Custo de manutenção da frota de veículos cai 30% em relação a 2014

Somente com combustível, economia do governo de Brasília foi de R$ 1,7 milhão nos cinco primeiros meses de 2015 quando comparada ao mesmo período do ano passado

Paula Oliveira, da Agência Brasília


. Foto: Andre Borges/Agência Brasília

Atualizado em 2 de julho de 2015, às 19h28.

Ao contrário do informado anteriormente pela Secretaria de Gestão Administrativa e Desburocratização, a redução do consumo de combustível foi de 42% e não de 58%.

Na outra versão, a Agência Brasília divulgou que a diminuição da quantidade de veículos alugados era de 49%. O correto é 51%.

O governo de Brasília gastou 615.930 litros a menos de combustível nos cinco primeiros meses deste ano do que em igual período de 2014 — redução de 42%. Essa quantidade significa economia de R$ 1,747 milhão para os cofres públicos, mesmo com a elevação do preço do insumo provocada pelo aumento da tributação em janeiro deste ano. Além disso, com a devolução de veículos alugados, o Executivo local conseguiu diminuir em 51% — de 1.277 para 634 — a frota que atende os órgãos da administração direta. Com locação, foram economizados R$ 3.625.560 milhões.

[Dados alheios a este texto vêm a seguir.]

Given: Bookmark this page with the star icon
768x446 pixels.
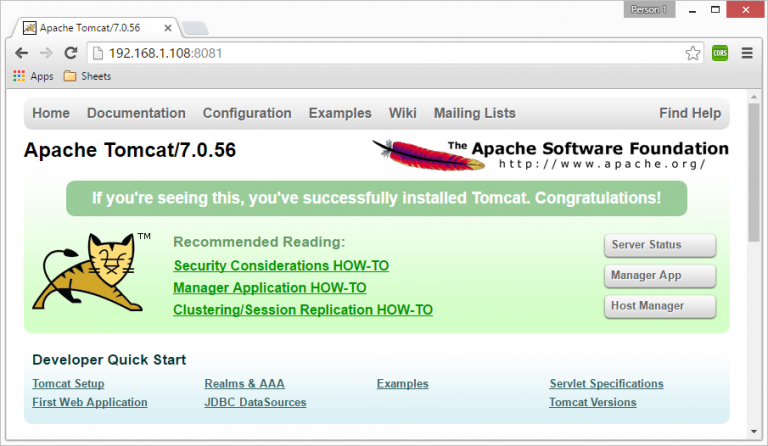Looking at the screenshot, I should point(692,53).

Segundo dados do Sistema Integrado de Gestão Governamental (Siggo), até julho, foram liquidados R$ 6.988.071,81 dos R$ 27.277.076,13 empenhados neste ano para manutenção da frota — combustível, locação e serviços mecânicos. A economia foi de cerca de 30%. Em 2014, no mesmo período, gastaram-se R$ 9.573.014,93. “Esse valor [R$ 27 milhões] corresponde a contratos previstos para 2015 e, levando em consideração a nossa média de gastos até agora, pode ser que nem todo o valor empenhado seja liquidado”, explica Kayra Dantas de Carvalho Rocha, subsecretária de Administração Geral, da Secretaria de Gestão Administrativa e Desburocratização.

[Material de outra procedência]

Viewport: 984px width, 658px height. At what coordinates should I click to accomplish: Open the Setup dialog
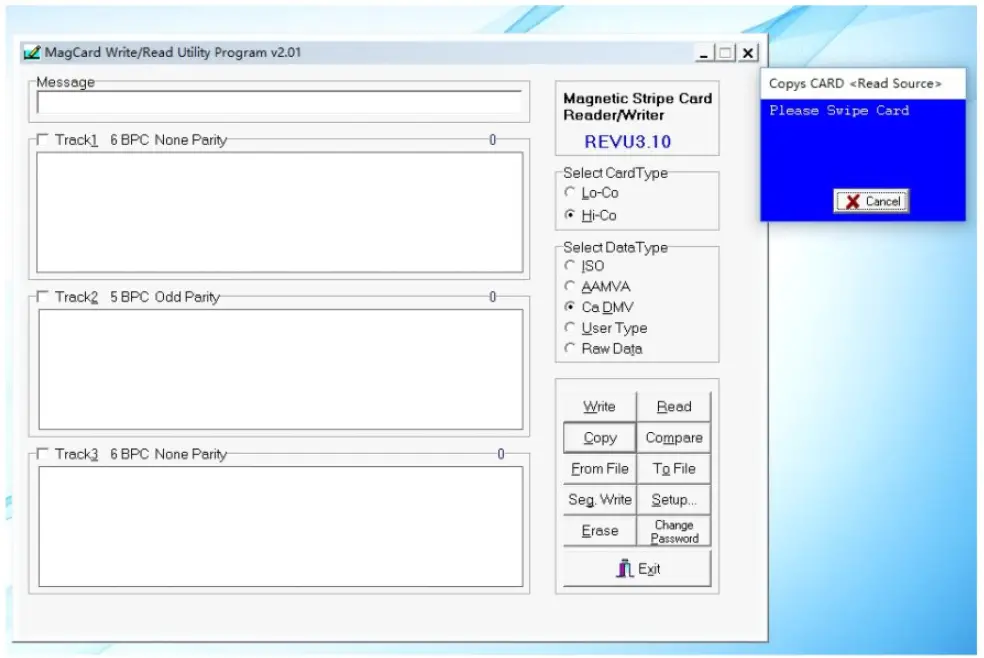(674, 499)

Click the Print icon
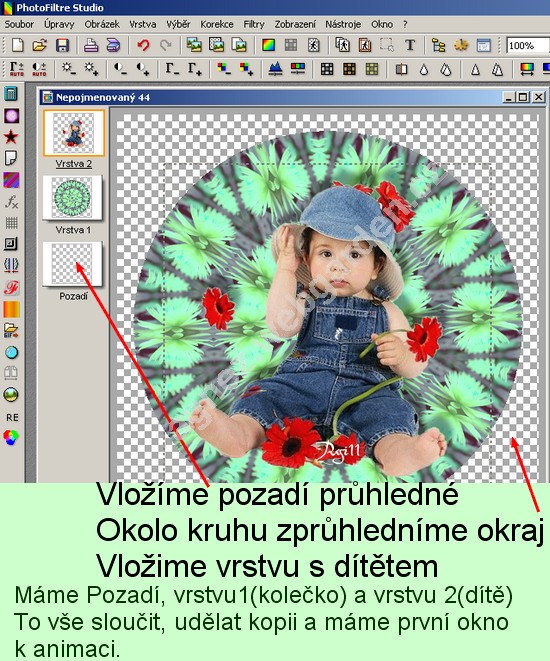pyautogui.click(x=91, y=45)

Centralização de contratos 
O Executivo local também conseguiu diminuir a quantidade de veículos parados por falta de manutenção. “Até 2014, o contrato do Estado englobava apenas uma parcela da frota, e o restante ficava sem conserto quando apresentava problemas mecânicos”, pontua o secretário-adjunto de Gestão Administrativa e Desburocratização, Alexandre Ribeiro Pereira Lopes. Para ganhar poder de negociação com fornecedores, a nova gestão optou por centralizar os contratos em uma única secretaria. Antes, cada órgão fazia o próprio contrato.